Where things stand now
Thursday's presentation marks the close of Phase 3 — finalized placements — and the handoff to Phase 4: operations and logistics, running April through June. That phase will involve reassigning staff, updating bus routes, procuring furnishings for buildings with shifting enrollment and finalizing the budget to reflect new staffing allocations. Bus route changes are not expected to be finalized until June and July.
One deadline lands this week: students who enroll in ACPS on or before Friday, March 27 are still subject to redistricting implementation rules, including deferral options. Students who move into a redistricted area after March 27 will automatically attend their 2026-27 boundary school.

Supporting students through the transition
The district is treating the move as more than a logistics exercise. Central office leadership has been directed to focus on social-emotional learning supports, with particular attention to special education students, English learners and economically disadvantaged students. Student Support Teams are being updated across schools to coordinate service continuity for students moving between buildings, and staff articulation meetings between sending and receiving schools are being planned.
A school transition hub is planned for launch in April, with welcome events — school tours and meet-and-greets — also scheduled that month. A broader "New Year, New School" back-to-school campaign is planned for August.

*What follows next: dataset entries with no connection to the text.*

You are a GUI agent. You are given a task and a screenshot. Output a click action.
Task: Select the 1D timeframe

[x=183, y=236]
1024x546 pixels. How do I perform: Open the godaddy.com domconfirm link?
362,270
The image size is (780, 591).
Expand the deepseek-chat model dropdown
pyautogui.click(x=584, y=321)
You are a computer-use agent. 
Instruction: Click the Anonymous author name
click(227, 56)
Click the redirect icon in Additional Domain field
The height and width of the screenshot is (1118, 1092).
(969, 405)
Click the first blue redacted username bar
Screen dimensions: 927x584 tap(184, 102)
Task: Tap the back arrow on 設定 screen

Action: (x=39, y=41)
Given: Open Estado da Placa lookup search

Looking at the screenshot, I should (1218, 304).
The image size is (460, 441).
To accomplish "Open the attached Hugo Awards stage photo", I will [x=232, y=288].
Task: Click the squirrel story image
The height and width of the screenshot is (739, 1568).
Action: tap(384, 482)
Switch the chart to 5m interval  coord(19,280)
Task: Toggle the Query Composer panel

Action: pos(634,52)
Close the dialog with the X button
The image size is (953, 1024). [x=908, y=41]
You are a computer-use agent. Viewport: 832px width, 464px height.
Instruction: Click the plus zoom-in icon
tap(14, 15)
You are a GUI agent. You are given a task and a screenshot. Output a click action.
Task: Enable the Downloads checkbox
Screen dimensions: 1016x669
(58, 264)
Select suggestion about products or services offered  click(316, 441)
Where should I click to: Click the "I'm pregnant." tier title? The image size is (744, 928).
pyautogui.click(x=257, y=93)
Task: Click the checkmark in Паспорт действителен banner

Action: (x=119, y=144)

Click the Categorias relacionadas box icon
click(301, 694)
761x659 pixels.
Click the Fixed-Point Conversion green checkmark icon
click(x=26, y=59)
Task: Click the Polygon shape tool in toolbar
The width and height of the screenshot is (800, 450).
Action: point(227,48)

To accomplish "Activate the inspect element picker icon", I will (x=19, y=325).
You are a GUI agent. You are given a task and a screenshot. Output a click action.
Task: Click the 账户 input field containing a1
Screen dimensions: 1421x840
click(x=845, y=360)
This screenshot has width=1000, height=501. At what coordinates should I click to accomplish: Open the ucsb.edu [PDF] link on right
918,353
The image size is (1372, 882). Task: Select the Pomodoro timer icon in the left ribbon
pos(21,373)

On communications, the district is using multilingual notifications through ParentSquare and postal mail, with student-specific assignment information available through PowerSchool.
Superintendent Dr. Melanie Kay-Wyatt set the tone for the process when the November notifications went out. "Successful implementation of the new school boundaries requires true partnership," she wrote to families at the time. "We are committed to working together with our families, staff and community partners."
Families can check their child's 2026-27 school assignment at schoolsitelocator.com/apps/alexandria or through PowerSchool. Questions can be directed to ask@acps.k12.va.us.
The School Board meeting begins at 6 p.m. Thursday at 1340 Braddock Place and can be watched live on cable channel 71 or via Zoom.